_Written problem_
Rewrite the data from the line that has "Inspection Report (512, 34)" through the line that has "ثبت‌نام (59, 34)", putting "News" in place of "Blog" and keeping everything else the same.

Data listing

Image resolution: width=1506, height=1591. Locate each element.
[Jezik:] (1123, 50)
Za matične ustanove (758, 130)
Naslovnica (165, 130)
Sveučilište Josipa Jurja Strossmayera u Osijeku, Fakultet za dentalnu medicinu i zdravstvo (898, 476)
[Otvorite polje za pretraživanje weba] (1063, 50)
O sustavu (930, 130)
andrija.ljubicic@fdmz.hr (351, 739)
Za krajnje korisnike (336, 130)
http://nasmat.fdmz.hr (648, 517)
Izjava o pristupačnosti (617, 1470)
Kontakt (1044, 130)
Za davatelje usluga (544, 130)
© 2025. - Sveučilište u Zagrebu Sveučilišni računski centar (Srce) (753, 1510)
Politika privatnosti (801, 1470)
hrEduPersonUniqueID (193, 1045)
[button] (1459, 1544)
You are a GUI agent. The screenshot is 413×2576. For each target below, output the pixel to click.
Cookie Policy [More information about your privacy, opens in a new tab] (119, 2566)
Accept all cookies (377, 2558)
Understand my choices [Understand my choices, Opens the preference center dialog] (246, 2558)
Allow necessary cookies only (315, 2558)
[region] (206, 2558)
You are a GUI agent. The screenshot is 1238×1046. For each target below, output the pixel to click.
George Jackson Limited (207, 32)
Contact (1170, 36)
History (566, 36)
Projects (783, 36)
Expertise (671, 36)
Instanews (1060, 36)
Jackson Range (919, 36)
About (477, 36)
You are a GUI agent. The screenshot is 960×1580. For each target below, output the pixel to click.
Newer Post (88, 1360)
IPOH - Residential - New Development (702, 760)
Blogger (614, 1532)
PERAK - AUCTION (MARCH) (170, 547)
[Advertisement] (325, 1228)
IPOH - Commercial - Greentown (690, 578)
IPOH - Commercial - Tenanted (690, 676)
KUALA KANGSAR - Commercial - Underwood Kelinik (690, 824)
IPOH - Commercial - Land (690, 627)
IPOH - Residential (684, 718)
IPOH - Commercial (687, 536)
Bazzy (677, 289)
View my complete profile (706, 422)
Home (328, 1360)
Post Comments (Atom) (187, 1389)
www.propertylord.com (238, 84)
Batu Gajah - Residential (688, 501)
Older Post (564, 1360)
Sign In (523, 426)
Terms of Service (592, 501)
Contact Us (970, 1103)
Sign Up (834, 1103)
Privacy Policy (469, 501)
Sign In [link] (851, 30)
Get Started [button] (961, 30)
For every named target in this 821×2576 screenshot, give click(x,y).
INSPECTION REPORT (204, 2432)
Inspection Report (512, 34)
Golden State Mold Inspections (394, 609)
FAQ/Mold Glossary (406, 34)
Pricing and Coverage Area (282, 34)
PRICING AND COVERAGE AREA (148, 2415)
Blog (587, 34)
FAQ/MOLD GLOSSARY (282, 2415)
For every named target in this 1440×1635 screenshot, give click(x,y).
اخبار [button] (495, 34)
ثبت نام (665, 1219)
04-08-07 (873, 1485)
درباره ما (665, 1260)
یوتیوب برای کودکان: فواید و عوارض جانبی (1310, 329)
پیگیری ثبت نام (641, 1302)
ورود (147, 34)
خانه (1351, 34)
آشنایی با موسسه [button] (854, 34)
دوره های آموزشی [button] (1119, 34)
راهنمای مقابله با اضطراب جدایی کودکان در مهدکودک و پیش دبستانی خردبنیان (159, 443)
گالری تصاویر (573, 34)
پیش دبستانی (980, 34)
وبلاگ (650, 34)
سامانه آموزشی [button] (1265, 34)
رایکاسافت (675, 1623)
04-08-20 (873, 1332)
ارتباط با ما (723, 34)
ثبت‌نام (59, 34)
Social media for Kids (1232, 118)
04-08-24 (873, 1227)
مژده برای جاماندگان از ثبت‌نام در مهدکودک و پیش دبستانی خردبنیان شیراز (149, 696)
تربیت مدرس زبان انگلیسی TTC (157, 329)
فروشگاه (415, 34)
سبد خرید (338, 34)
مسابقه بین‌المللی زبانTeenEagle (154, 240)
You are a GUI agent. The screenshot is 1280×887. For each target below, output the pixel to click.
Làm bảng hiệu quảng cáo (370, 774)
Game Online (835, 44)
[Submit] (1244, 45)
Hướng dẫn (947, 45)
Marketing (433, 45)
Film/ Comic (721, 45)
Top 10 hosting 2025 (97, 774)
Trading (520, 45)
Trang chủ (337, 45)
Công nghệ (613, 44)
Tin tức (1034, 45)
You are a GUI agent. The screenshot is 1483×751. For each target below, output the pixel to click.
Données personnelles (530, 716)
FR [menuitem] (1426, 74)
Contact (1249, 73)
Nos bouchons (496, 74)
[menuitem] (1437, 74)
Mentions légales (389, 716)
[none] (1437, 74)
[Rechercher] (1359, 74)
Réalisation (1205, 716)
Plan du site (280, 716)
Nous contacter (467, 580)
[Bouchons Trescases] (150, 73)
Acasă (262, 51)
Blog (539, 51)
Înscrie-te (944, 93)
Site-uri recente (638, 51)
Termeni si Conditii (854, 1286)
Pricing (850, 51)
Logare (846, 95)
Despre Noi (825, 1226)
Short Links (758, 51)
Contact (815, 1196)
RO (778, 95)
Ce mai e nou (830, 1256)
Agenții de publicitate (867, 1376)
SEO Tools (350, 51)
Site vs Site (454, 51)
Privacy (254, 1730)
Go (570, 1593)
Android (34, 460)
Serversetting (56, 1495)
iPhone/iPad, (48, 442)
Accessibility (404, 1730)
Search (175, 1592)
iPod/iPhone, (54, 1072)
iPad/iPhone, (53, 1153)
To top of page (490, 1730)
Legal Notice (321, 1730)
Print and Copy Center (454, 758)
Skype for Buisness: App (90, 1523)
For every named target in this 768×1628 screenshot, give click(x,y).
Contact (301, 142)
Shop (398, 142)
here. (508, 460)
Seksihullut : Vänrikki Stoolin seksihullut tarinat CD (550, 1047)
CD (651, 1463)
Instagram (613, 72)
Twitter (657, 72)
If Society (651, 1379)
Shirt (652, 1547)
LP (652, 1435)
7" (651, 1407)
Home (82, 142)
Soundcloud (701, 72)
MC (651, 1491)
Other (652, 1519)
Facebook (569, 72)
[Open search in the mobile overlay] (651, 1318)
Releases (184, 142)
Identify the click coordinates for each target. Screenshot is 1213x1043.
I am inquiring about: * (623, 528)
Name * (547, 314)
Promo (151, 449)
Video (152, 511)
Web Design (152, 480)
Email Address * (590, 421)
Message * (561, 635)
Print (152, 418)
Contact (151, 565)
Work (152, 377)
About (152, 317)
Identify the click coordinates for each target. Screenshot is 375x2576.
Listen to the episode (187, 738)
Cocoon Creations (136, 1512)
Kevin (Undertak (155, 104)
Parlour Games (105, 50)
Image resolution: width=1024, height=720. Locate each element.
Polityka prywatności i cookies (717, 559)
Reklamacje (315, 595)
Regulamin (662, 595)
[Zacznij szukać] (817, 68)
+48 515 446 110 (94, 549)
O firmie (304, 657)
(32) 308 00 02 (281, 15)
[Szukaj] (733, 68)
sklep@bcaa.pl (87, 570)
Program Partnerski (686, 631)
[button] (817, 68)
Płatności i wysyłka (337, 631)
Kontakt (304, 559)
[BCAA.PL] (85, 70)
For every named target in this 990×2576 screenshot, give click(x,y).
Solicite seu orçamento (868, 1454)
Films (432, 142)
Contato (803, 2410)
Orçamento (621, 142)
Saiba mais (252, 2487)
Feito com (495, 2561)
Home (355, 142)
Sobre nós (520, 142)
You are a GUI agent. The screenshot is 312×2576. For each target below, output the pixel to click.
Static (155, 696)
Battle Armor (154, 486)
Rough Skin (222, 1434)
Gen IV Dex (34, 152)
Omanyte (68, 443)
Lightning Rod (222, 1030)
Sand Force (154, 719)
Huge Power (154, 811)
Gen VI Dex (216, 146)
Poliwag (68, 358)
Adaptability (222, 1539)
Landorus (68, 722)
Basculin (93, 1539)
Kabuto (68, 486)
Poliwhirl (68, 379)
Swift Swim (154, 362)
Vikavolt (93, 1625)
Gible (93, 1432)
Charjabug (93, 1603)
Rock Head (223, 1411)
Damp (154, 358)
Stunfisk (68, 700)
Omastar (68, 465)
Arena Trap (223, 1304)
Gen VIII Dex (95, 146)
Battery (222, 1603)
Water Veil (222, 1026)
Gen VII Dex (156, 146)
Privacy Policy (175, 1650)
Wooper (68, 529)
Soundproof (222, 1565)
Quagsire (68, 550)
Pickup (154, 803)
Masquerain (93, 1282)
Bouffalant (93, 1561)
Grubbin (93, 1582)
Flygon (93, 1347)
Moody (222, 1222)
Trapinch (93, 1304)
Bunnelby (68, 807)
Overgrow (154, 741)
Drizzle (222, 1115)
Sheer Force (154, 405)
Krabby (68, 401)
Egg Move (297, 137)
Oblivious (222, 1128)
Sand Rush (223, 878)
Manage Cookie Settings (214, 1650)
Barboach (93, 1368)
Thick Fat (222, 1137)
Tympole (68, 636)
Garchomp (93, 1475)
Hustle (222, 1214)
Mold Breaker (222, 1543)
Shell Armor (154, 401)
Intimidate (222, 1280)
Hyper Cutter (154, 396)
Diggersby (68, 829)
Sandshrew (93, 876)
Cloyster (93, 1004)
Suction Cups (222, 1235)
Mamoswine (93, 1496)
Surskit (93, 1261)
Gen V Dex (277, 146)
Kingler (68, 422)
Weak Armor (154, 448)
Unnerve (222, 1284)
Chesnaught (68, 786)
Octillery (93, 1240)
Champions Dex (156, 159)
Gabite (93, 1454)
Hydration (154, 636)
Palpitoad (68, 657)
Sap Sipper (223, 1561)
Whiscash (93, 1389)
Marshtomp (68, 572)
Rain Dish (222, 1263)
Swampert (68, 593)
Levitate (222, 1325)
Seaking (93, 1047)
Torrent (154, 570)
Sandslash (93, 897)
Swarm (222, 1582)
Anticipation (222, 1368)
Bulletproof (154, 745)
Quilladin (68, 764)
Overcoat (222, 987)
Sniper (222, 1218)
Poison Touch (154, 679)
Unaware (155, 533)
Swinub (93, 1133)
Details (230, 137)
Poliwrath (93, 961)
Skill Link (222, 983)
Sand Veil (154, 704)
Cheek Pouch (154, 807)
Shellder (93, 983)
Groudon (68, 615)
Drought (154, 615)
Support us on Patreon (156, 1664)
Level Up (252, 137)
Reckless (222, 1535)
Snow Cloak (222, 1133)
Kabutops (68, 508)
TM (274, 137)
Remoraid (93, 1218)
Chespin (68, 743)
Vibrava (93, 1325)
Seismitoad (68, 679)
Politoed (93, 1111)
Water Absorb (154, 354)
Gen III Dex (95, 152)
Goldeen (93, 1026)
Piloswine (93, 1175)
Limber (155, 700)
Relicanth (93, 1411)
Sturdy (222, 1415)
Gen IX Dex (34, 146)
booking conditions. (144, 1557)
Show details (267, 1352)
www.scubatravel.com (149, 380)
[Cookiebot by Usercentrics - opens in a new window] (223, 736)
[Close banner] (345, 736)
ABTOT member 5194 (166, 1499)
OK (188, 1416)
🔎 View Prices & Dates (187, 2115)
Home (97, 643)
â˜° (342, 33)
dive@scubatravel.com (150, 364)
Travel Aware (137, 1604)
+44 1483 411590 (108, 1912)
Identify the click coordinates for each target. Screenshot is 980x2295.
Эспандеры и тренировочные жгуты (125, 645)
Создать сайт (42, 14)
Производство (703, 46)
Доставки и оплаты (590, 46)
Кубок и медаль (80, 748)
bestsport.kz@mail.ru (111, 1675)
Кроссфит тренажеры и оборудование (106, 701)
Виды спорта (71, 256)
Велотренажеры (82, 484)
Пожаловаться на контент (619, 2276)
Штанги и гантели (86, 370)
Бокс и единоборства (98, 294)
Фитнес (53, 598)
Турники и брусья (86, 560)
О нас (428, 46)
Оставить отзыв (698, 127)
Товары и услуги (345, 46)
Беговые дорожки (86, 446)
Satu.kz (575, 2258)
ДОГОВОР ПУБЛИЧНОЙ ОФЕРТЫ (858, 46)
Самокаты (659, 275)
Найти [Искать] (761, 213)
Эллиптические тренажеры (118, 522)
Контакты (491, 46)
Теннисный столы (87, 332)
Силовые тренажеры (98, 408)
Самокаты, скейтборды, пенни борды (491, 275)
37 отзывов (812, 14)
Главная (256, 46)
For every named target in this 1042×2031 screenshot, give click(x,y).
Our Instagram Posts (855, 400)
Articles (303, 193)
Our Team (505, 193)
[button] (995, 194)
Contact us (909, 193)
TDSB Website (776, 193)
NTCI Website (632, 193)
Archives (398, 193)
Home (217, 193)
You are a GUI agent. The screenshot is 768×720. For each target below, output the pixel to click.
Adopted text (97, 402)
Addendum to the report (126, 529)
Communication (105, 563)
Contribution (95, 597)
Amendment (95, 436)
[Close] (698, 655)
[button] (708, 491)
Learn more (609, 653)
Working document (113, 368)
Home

_Exercise result_
Inspection Report (512, 34)
Golden State Mold Inspections (394, 609)
FAQ/Mold Glossary (406, 34)
Pricing and Coverage Area (282, 34)
PRICING AND COVERAGE AREA (148, 2415)
News (587, 34)
FAQ/MOLD GLOSSARY (282, 2415)
For every named target in this 1440×1635 screenshot, give click(x,y).
اخبار [button] (495, 34)
ثبت نام (665, 1219)
04-08-07 (873, 1485)
درباره ما (665, 1260)
یوتیوب برای کودکان: فواید و عوارض جانبی (1310, 329)
پیگیری ثبت نام (641, 1302)
ورود (147, 34)
خانه (1351, 34)
آشنایی با موسسه [button] (854, 34)
دوره های آموزشی [button] (1119, 34)
راهنمای مقابله با اضطراب جدایی کودکان در مهدکودک و پیش دبستانی خردبنیان (159, 443)
گالری تصاویر (573, 34)
پیش دبستانی (980, 34)
وبلاگ (650, 34)
سامانه آموزشی [button] (1265, 34)
رایکاسافت (675, 1623)
04-08-20 (873, 1332)
ارتباط با ما (723, 34)
ثبت‌نام (59, 34)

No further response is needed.